== What you are asked to do ==
Format every line of the records below as a JSON list of strings, one string per line, leaving out blank lines and the pictures.

== Available data ==
******************************
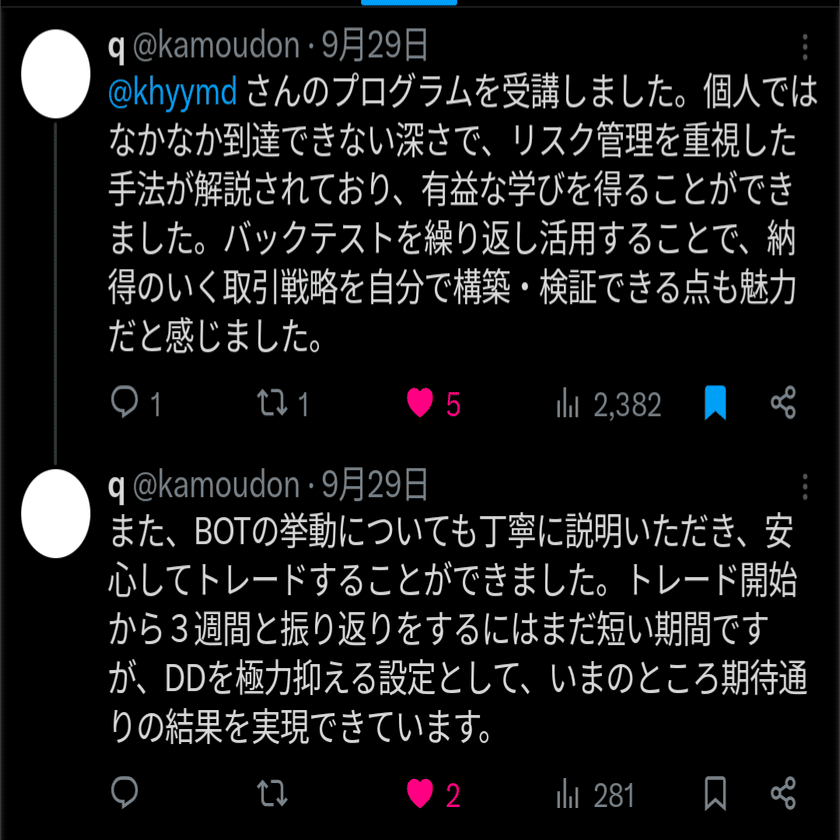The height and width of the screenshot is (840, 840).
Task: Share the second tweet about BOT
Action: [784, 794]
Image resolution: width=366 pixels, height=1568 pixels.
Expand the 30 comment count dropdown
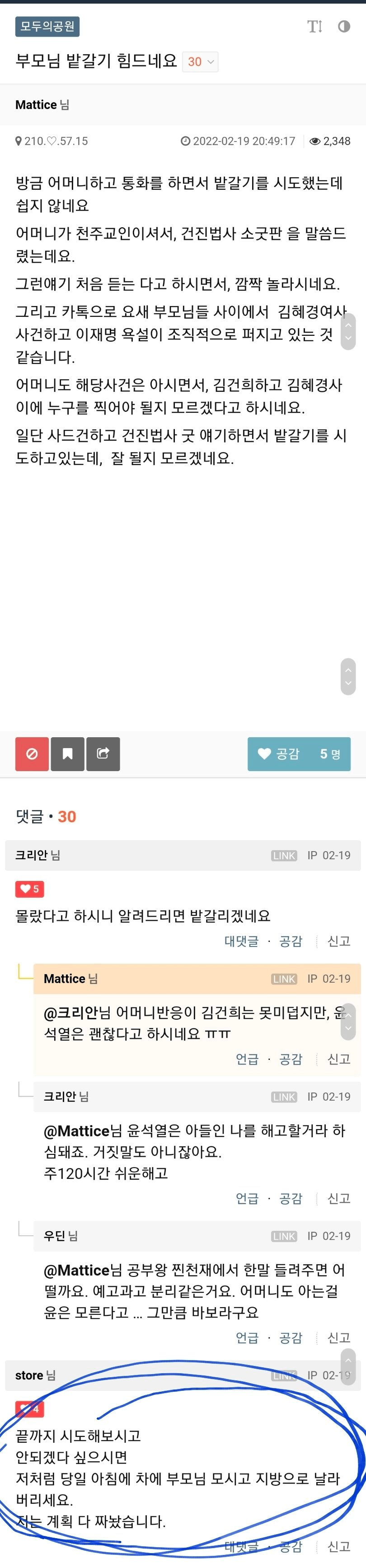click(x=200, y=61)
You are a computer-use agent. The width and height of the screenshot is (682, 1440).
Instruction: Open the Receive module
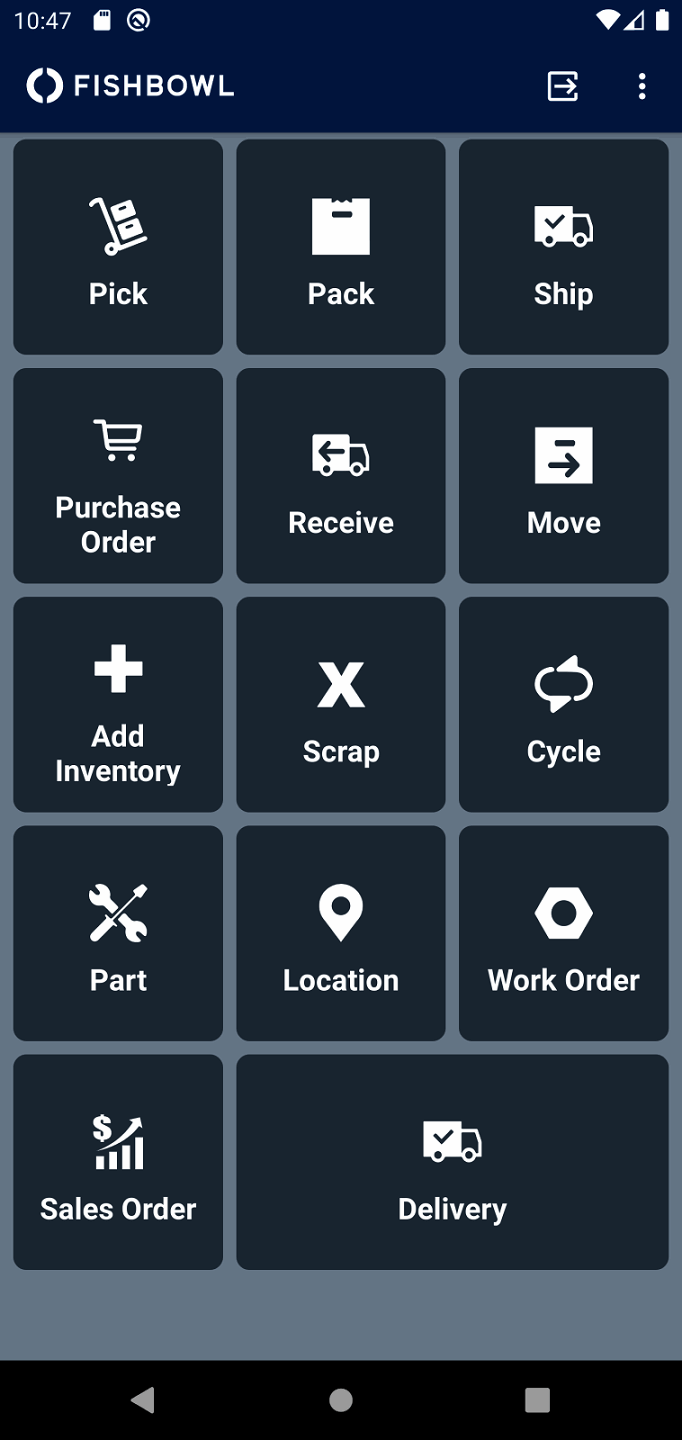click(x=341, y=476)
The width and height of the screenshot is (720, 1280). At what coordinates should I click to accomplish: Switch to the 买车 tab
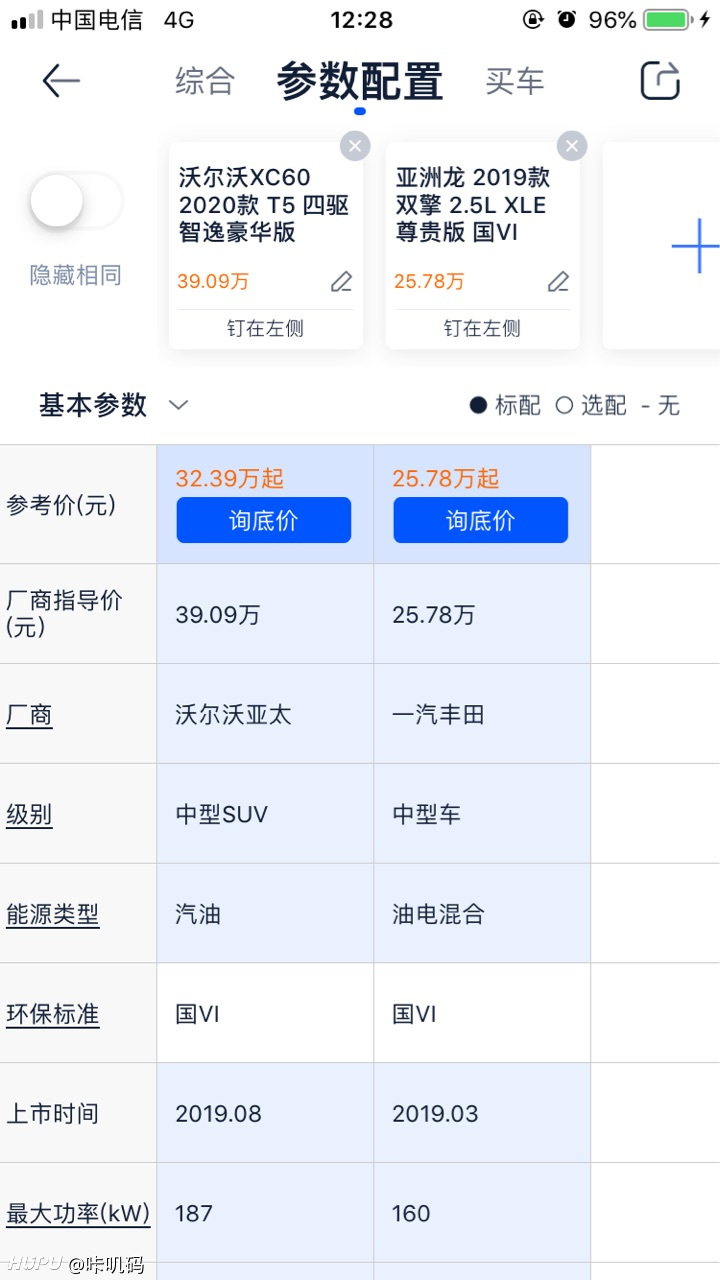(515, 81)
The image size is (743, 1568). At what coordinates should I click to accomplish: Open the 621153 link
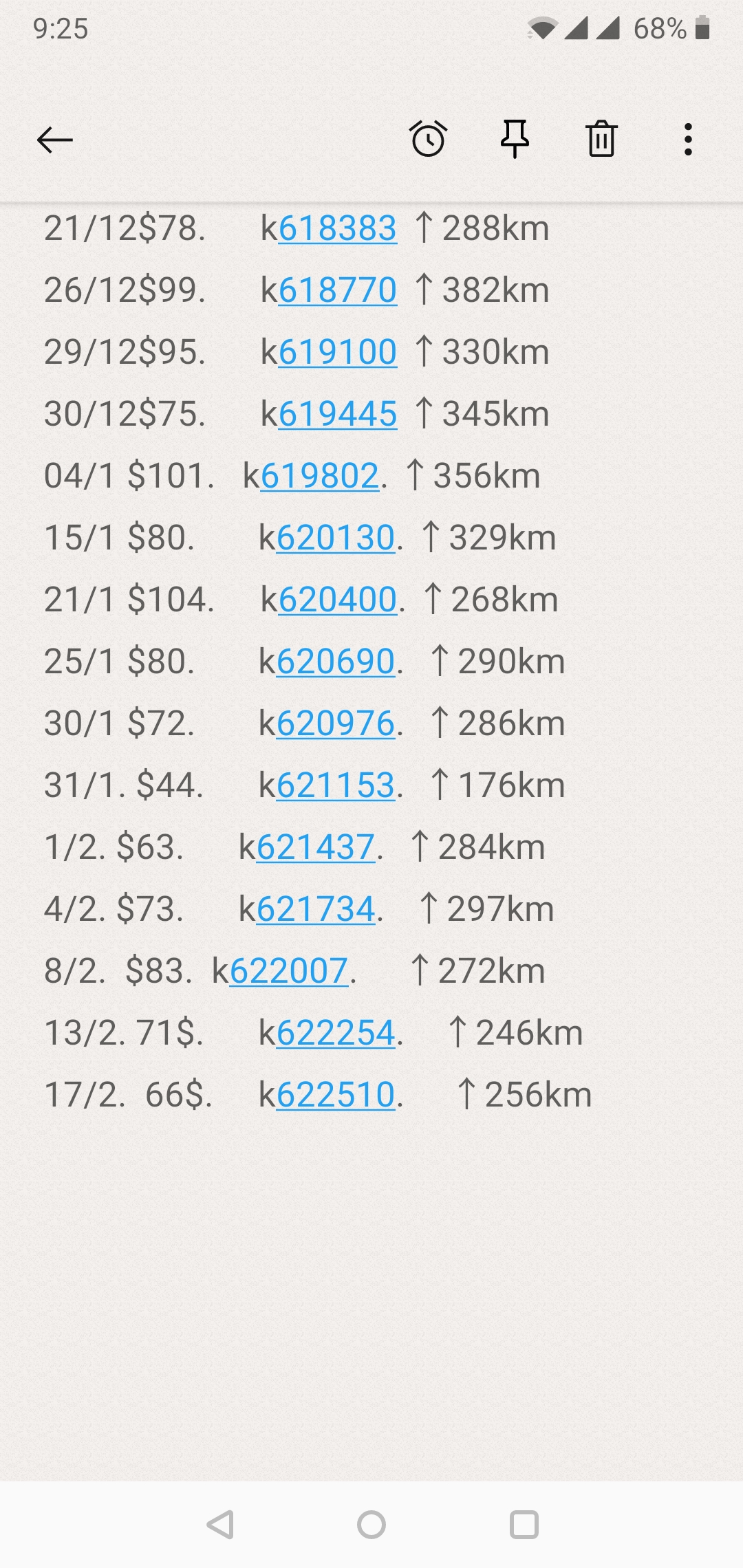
******************************
== Written response ==
[
  "The height and width of the screenshot is (840, 840).",
  "Task: Share the second tweet about BOT",
  "Action: [784, 794]",
  "Image resolution: width=366 pixels, height=1568 pixels.",
  "Expand the 30 comment count dropdown",
  "click(x=200, y=61)",
  "You are a computer-use agent. The width and height of the screenshot is (682, 1440).",
  "Instruction: Open the Receive module",
  "click(x=341, y=476)",
  "The width and height of the screenshot is (720, 1280). At what coordinates should I click to accomplish: Switch to the 买车 tab",
  "(515, 81)",
  "The image size is (743, 1568). At what coordinates should I click to accomplish: Open the 621153 link"
]